ALTQ on traffic originating from the firewall

[gamanakis]

Does anyone know if on pf/altq an alternative to the Linux ifb exists? I am trying to shape the incoming traffic originating from the host (i.e. downloads with wget) on which pf is running.

The traffic passes through my rules but there is no interface in order to be classified as outgoing so that shaping can occur.

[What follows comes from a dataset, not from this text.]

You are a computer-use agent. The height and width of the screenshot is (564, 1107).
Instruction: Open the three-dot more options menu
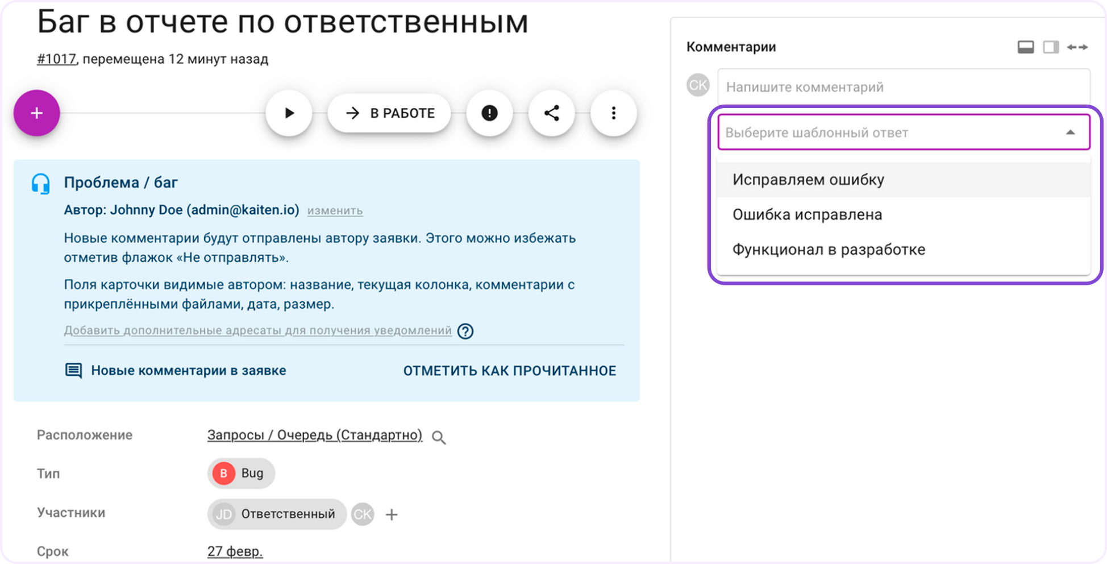point(613,113)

I also tried with jails but to no avail. In this occasion the traffic does not at all passes through my rules.

 

[kpa]

You can only shape outgoing traffic on a given interface because it's the only direction where you can delay the transmit of a packet. On incoming direction the only option would be just dropping the packet and force the sending side to retransmit the packet(s).

 

[gamanakis]

Exactly that problem is dealt in Linux with the ifb driver, so that the incoming traffic to the host (e.g. from the WAN interface) is seen from the kernel as outgoing.

 

[J65nko]

I never tried it myself, but if I remember correctly, dummynet(4) which is integrated in ipfw(8) can shape incoming traffic.

 

[Orum]

In general for this sort of thing I prefer the application itself to impose an accept rate rather than do the shaping in the firewall. That said, it's not always supported. I think you can also do some hackery with netgraph(4), if you understand it :e.